--- START Raw records ---

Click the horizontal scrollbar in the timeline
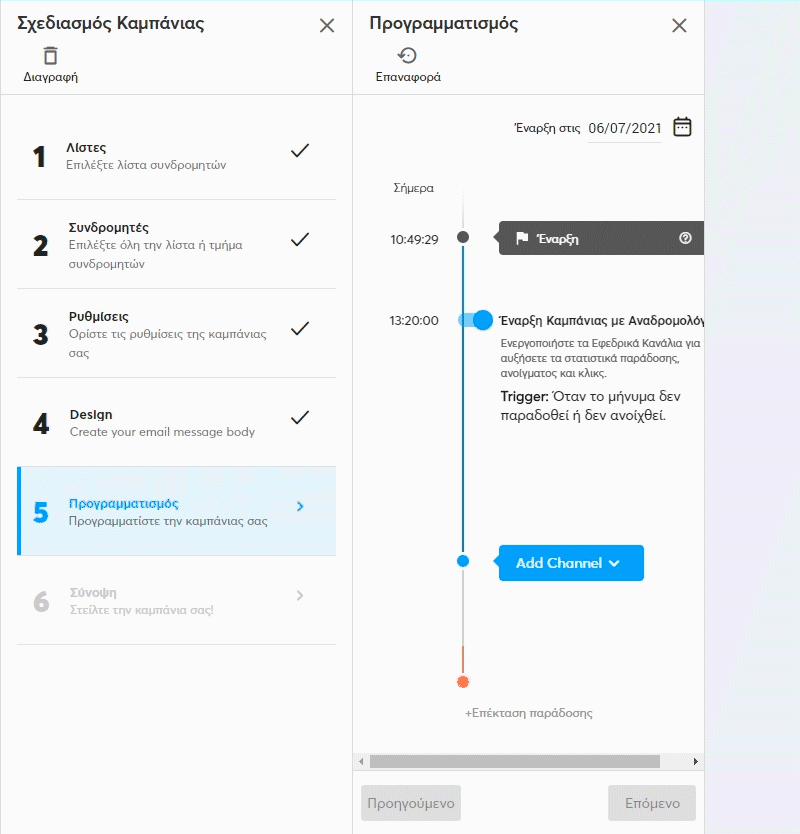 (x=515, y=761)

--- END Raw records ---
--- START Raw records ---

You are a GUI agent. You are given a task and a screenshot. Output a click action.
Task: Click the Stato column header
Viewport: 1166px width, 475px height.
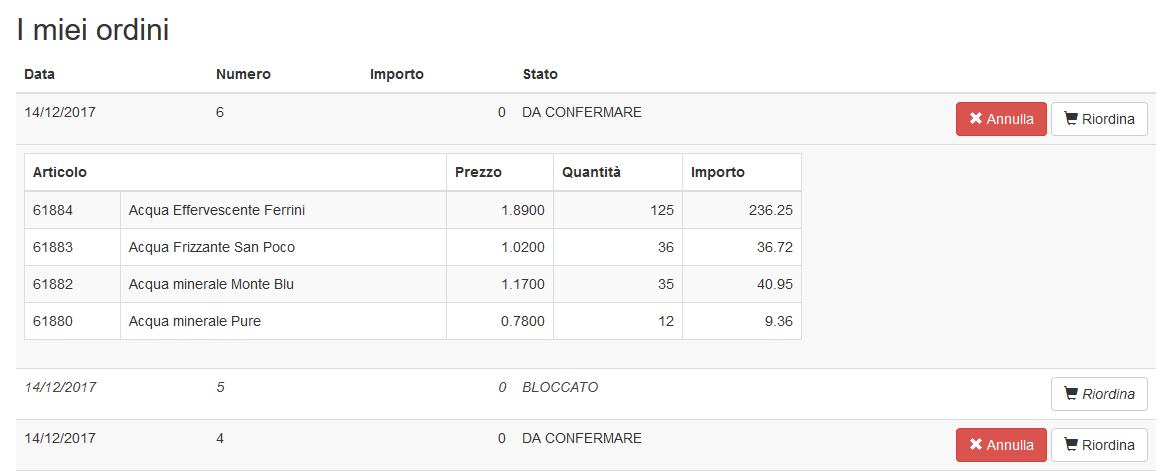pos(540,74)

--- END Raw records ---
--- START Raw records ---

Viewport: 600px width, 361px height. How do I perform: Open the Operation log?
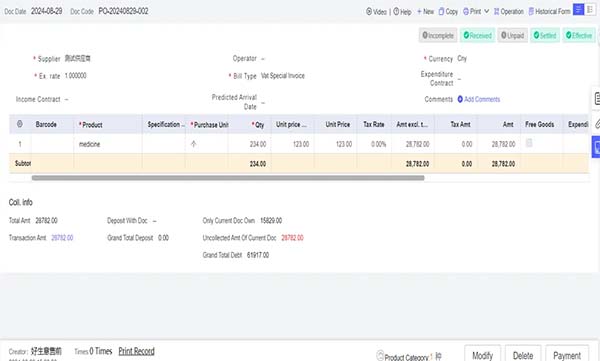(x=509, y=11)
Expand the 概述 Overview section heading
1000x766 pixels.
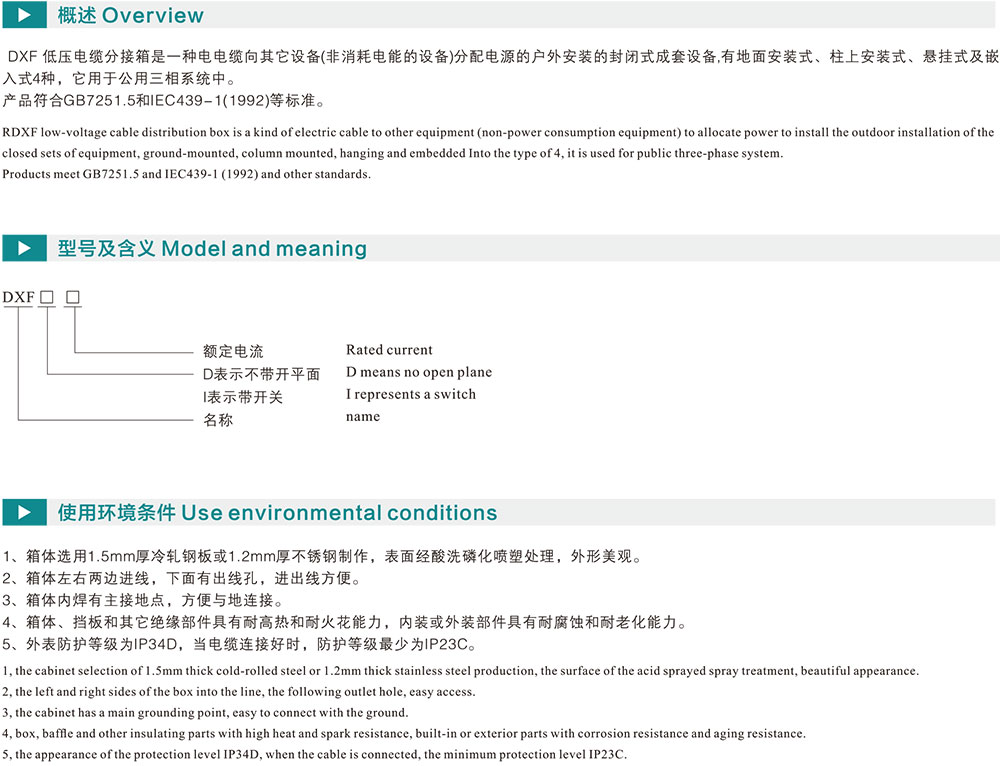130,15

--- END Raw records ---

● Given instruction
Copy the stretch of items from the line containing "Click the horizontal" through the line containing "(x=515, y=761)", keeping every word and mark unchanged and leaving out the pictures.

● Output for this exercise
Click the horizontal scrollbar in the timeline
 (x=515, y=761)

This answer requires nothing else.